The time calls for a sector-specific approach to be adopted by the policymakers in the Central government. Identification of sectors that are struggling to keep their heads above the water should be the first step in this direction. The stressed sectors like automobile, retail, tourism and Micro Small and Medium Enterprises (MSMEs) should receive targeted stimulus.
Another crucial step for pushing towards equitable growth is restoring employment by kick-starting the infrastructure projects that have been halted due to the pandemic. Additionally, the multi-billion developmental projects shall help companies generate revenue and in turn enable individuals to pay their bills.
The Reserve Bank of India has done its job by managing the liquidity. The ball to support the entrepreneurs is in the Central government’s court now.
Monitoring the price movement of top 10 raw materials being used by MSMEs and reduction of import duties on such materials should be taken into account, to make survival easier for such firms. Furthermore, experts have time and again advised the policymakers to expand the Emergency Credit Linked Guarantee Scheme (ECLGS) from ₹3 trillion to ₹5 trillion.
This might look like a 1991 moment for the Narendra Modi-led government, but the problem at hand is grave and far more complex. In 1991, the Indian economy was already in the growth momentum owing to the aggressive expansionary policy followed in the previous decade.
However, this time, the economy was already experiencing negative growth since 2016, and 2020-21 brought itself not only a GDP contraction of 7-8% but also a humanitarian crisis. Such a scenario cannot possibly be solved by simple policy tools.
In the present scenario, the government must adopt a step-by-step approach to reform, especially because of the limited resources available to it. Speeding-up vaccinations should be on the priority list, as this will result in the revival of contact-based services like hospitality and tourism, which contribute a major chunk to India’s GDP.
This must be followed by increased government spending. The National Infrastructure Pipeline released by the government in 2019, which outlined capital expenditure worth ₹120 trillion over a period of five years, needs to be accelerated. This project can be easily accommodated, despite the government running deficits.
A fantastic sector, to begin with, is healthcare. This has been the talk for many years and the pandemic has exacerbated the importance of a robust healthcare sector. Initiating development in this sector by building well-equipped hospitals across the 700 districts of the country will boost employment and revenue generation by many folds.

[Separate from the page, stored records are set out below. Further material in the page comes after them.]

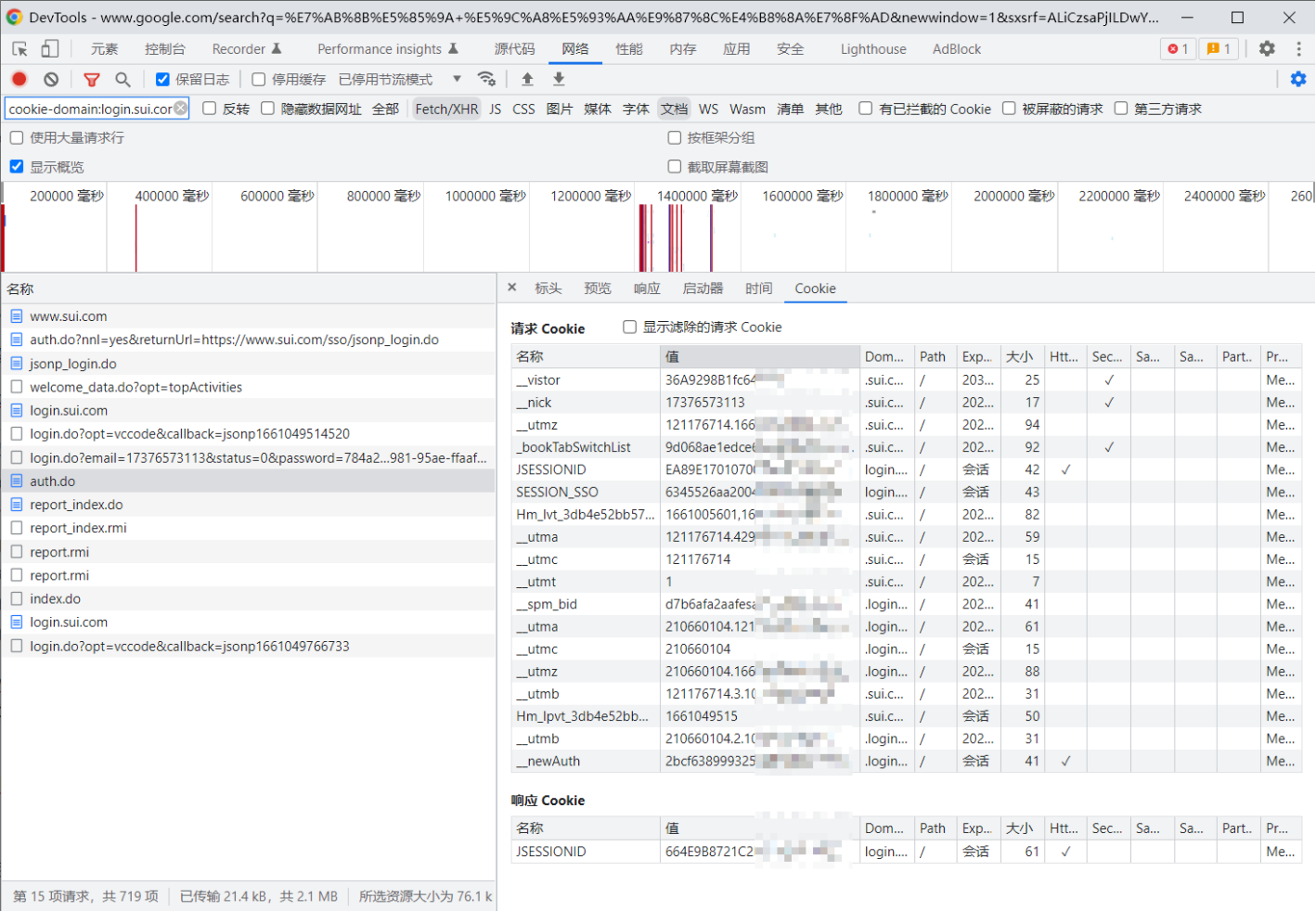Click the import HAR upload arrow

point(527,80)
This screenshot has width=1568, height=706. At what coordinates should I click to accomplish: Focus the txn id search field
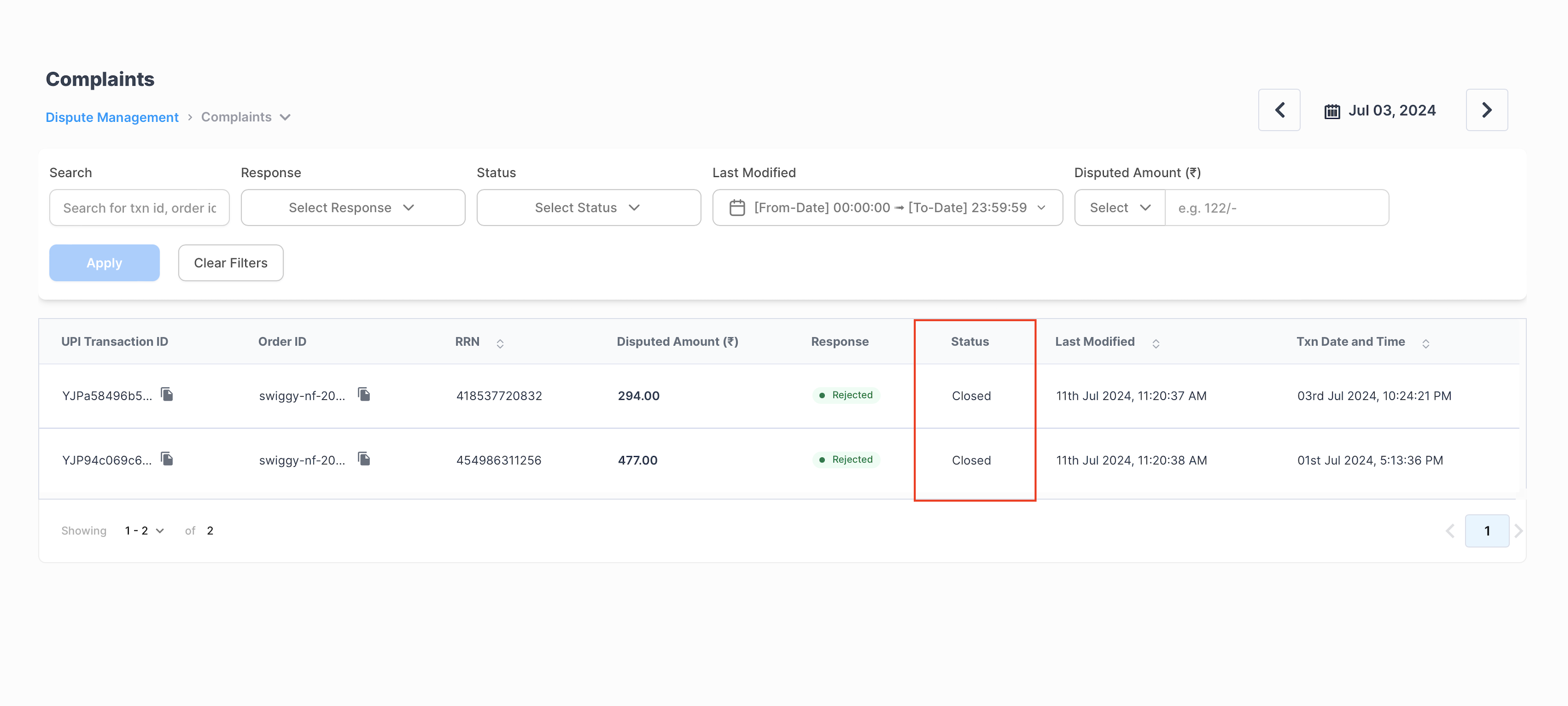click(x=139, y=208)
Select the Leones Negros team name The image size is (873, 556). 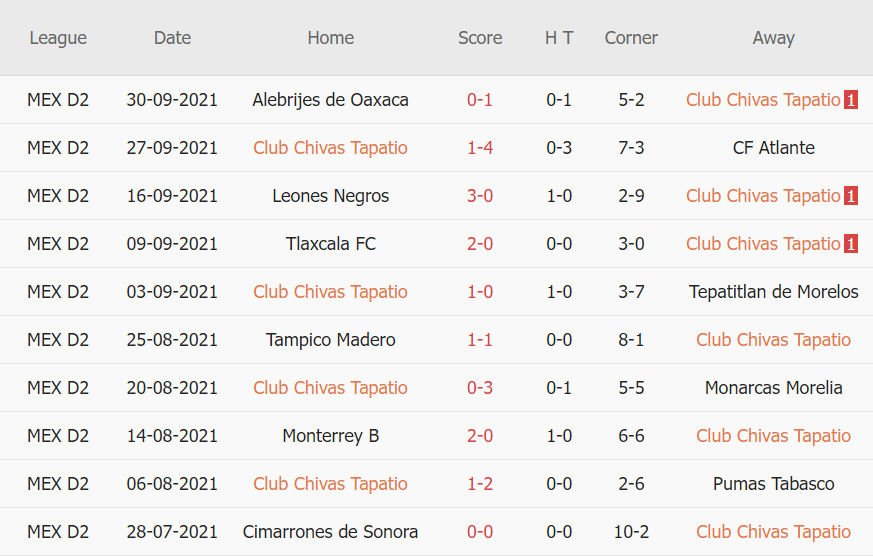click(330, 196)
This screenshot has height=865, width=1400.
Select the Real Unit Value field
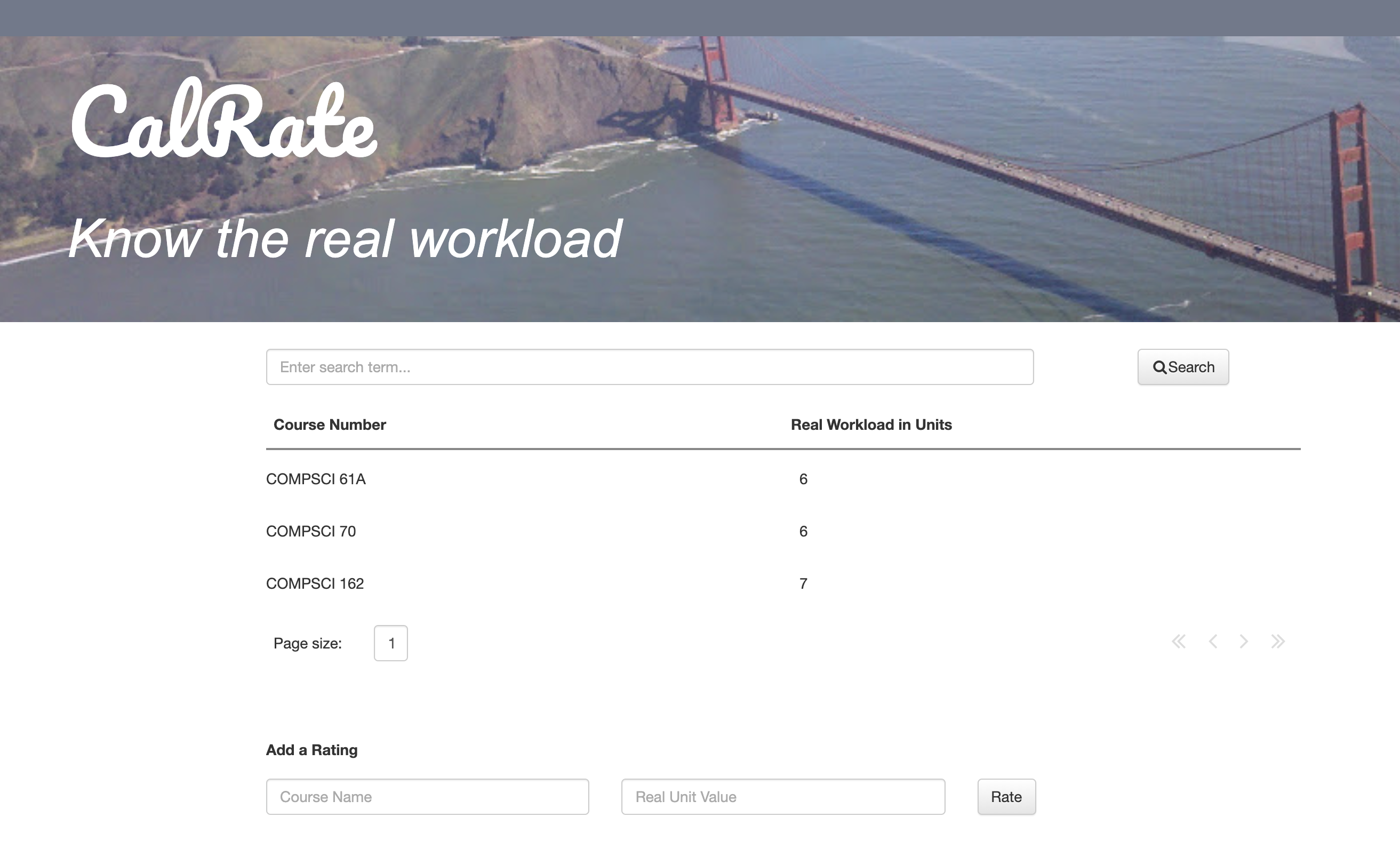click(x=783, y=797)
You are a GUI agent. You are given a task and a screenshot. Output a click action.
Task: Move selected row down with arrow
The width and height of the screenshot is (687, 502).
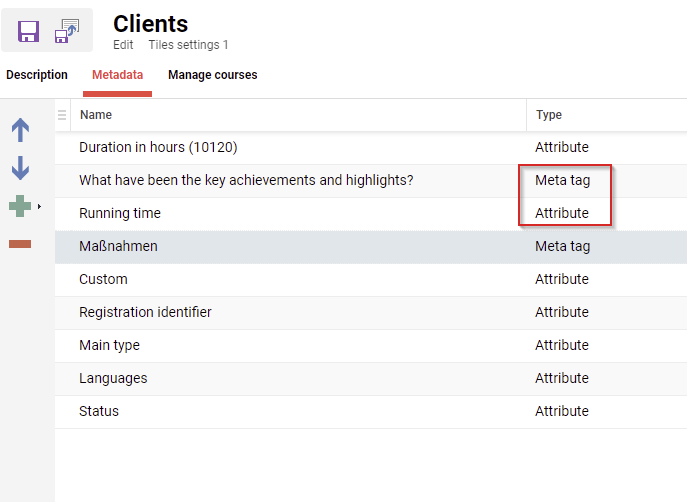click(x=20, y=168)
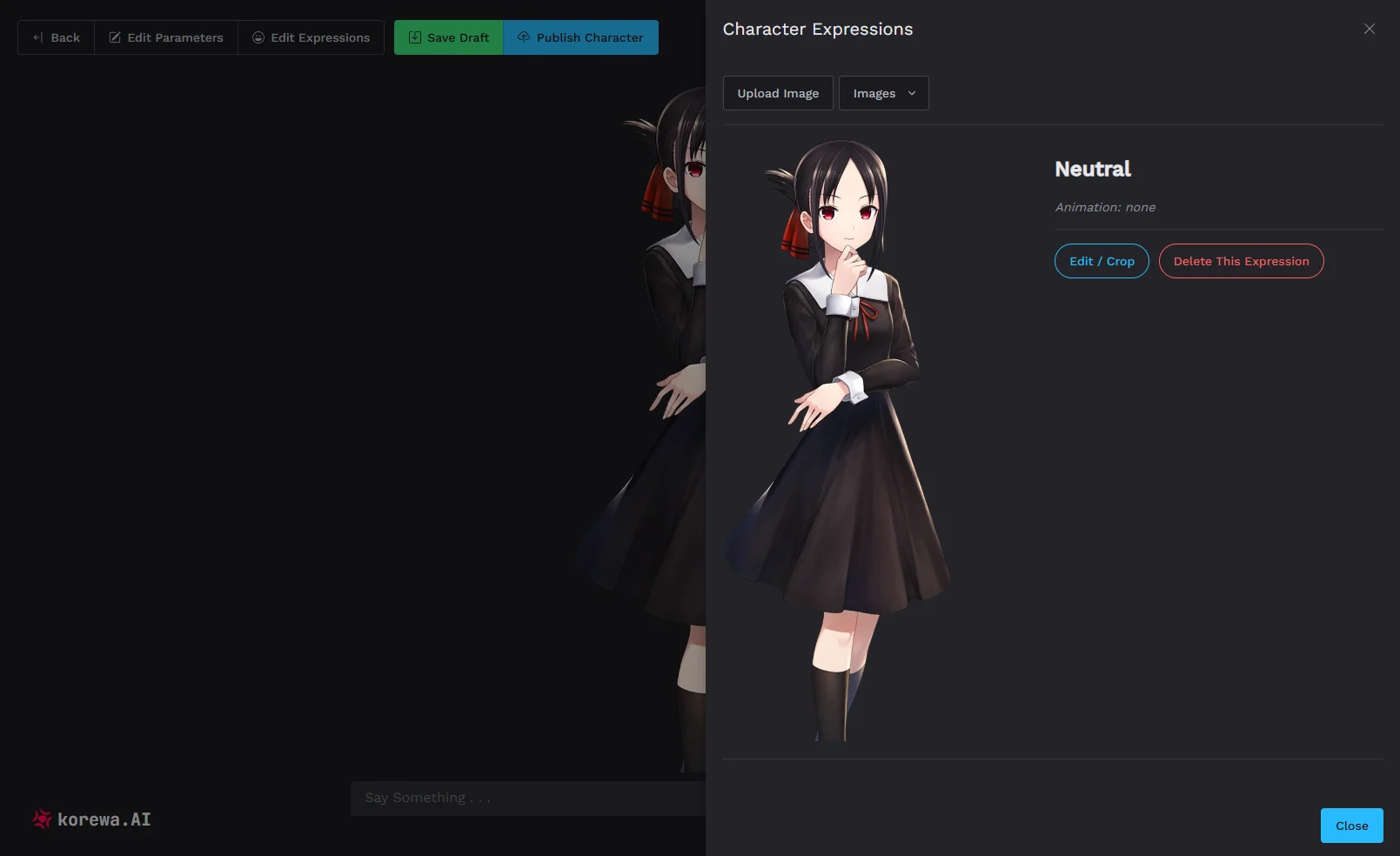The image size is (1400, 856).
Task: Dismiss the panel using the X icon
Action: tap(1370, 29)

The middle-class of the Indian economy is the driver of consumption-demand. The pandemic has resulted in a lack of money in their hands, thus bringing the demand-driven economy to a screeching halt. The first wave resulted in 32 million Indians being pushed out of the middle class.
Why is this a cause of concern?
A middle-class person in India is defined with an income between ₹724 to ₹1,449 per day, and even this meagre income-earning group has shrunk by one-third. The government needs to provide tax relief to this class which will enable them to re-start their consumption-demand expenditure.
There is a dire need of imposing a progressive tax system in the country. Reports suggest that the top 10 rich families of the country were able to expand their wealth during this time, thus widening the already huge gap between the rich and the poor. Many other countries across the globe have begun charging higher taxes from the richest class and have cut down tax rates for the service class.
The continuous boost to exports along with the above-mentioned measures shall help India meet the challenges while it medicates the deep-rooted wounds of the second wave. Well-planned and efficiently executed policies by the government will decide the future of India’s rebound after the second-wave. But the question obviously remains if that will actually happen or not.